Há, por exemplo, o trabalho que lhe trouxe de volta aos holofotes, nos anos 90: a obra-prima "A Bela Intrigante", filme monumental de mais de quatro horas de duração que ganhou do próprio diretor, pouco tempo depois do lançamento, uma versão reduzida para 150 minutos e subintitulada "Divertimento". As duas versões - com trechos distintos entre si - vão ser exibidas no Cine Humberto Mauro.

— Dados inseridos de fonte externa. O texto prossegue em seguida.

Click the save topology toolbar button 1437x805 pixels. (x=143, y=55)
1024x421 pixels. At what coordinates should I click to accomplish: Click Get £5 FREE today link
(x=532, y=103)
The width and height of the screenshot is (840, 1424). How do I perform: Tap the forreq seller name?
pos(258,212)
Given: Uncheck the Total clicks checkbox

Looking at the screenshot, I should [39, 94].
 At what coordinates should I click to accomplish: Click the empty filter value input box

Também na programação está "Céline e Julie Vão de Barco" - ou, no original, "Céline et Julie Vont en Bateau" -, que reúne algumas das principais características da obra do diretor, como o profundo diálogo com o teatro.

Rivette deve muito de sua expressividade justamente às artes cênicas - mais precisamente, ao conceito de encenação teatral. "Ele sempre dialogou intensamente com o teatro e o que ele considerava a ‘mise en scène’ [pôr em cena], da qual foi dos grandes teóricos na ‘Cahiers du Cinéma’", diz o crítico Cássio Starling Carlos. "Dos filmes aos quais assisti, ele não assinava com ‘dirigido por Jacques Rivette’, mas ‘mise en scène de Jacques Rivette’. O teatro entra como tema, como espaço dos personagens e como a teatralização da própria existência".

Nos anos 50, Rivette foi um pensador seminal de um cinema até então pouco valorizado fora da Europa, em especial os norte-americanos Howard Hawks e Otto Preminger, de quem era entusiasta e sobre quem escreveu textos até hoje referenciais para a reflexão séria de cinema. O crítico Francis Vogner acredita que Rivette continua demonstrando, nos filmes, as preocupações que tinha como crítico: "Se a gente for ler o que ele fala dos próprios filmes, o procedimento retórico do Rivette-cineasta é muito parecido com o Rivette-crítico. O limite de um e outro está no processo: ao refletir o trabalho de terceiros, ele analisava o objeto acabado; como diretor, está no meio de um procedimento, e podemos senti-lo caminhar nesse sentido".

Cássio Starling, por sua vez, evita vincular a experiência crítica de Rivette com o ofício de diretor. "Não é algo sobre o qual eu tenha pensado com muita profundidade, porque buscar essas relações talvez possa reduzir a obra dele no cinema a uma mera ilustração do que escrevia".

*Matéria originalmente publicada em O TEMPO no dia 15.3.2010

**Busque textos traduzidos de Jacques Rivette no

Um comentário:

André Setaro disse...

Pena não estar em Beagá para ver a retrospectiva de Jacques Rivette, imprescindível e fundamental, pois também o considero um dos mais importantes cineastas da Nouvelle Vague. O que vi dele? "A Religiosa", "Quem sabe?", "A Bela Intrigante". Quase nada. E mesmo estes gostaria de revê-los, pois os vi uma única vez.

Apesar de não ser de muitos comentários, em blogs, sempre venho aqui visitar o Polvo, uma das leituras mais interessantes de cinema que pululam pelo espaço virtual. Parabéns à equipe, que tive o prazer de conhecer em Tiradentes, e um abraço particular em você, caro Marcelo Miranda.